Task goal:
Transcribe each entry exactly, without pictures.

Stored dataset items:
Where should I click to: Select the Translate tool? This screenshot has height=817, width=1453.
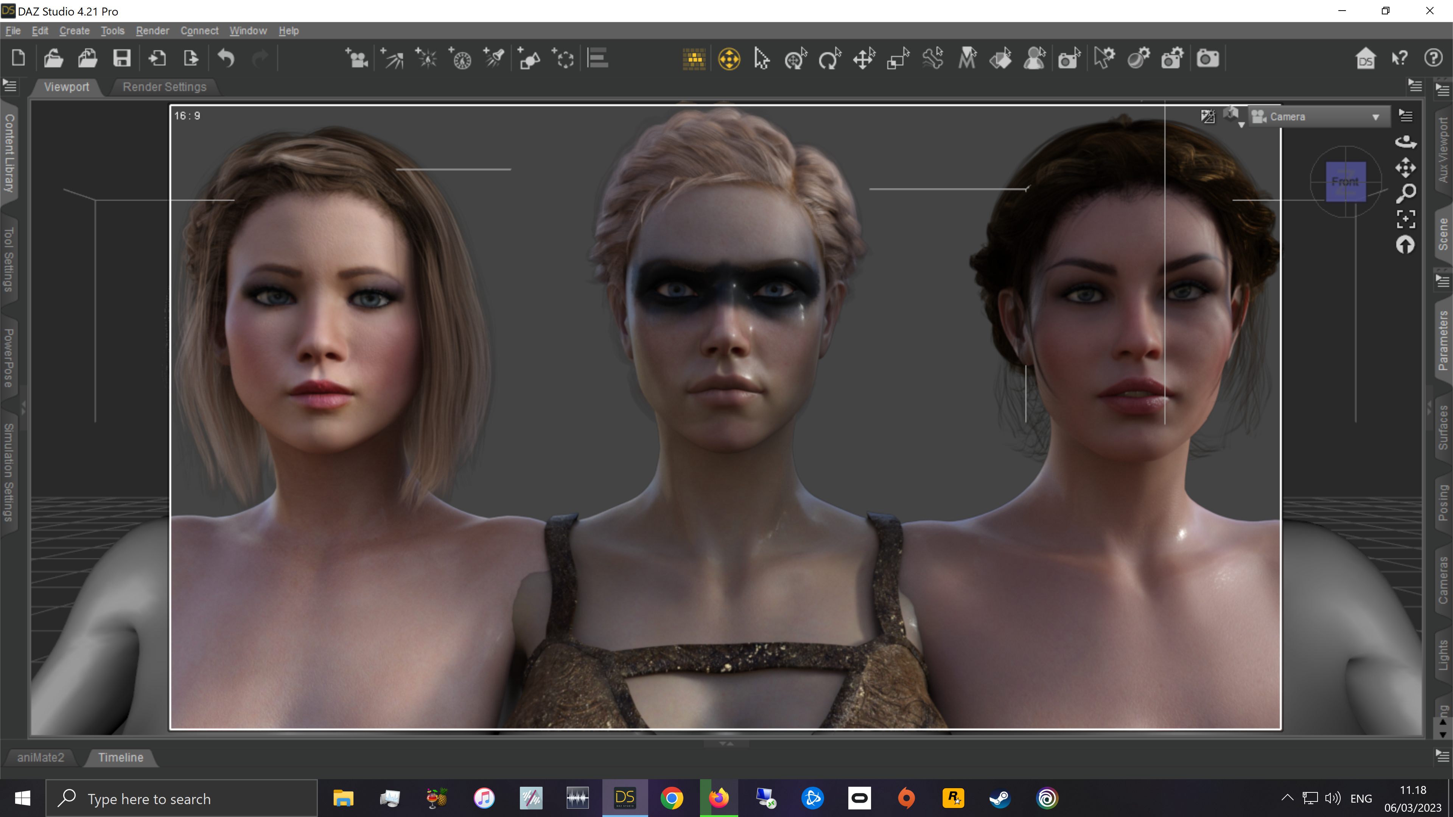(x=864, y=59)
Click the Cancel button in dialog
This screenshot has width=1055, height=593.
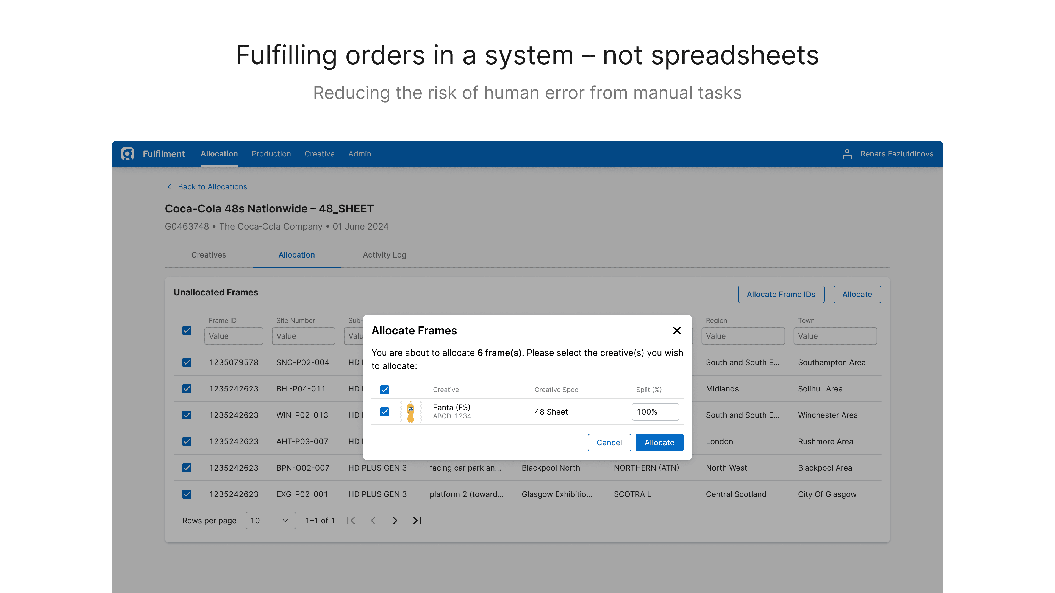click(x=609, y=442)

Response area:
Where should I click to: Select the Translate tool? This screenshot has height=817, width=1453.
(x=864, y=59)
Click the Cancel button in dialog
This screenshot has width=1055, height=593.
click(x=609, y=442)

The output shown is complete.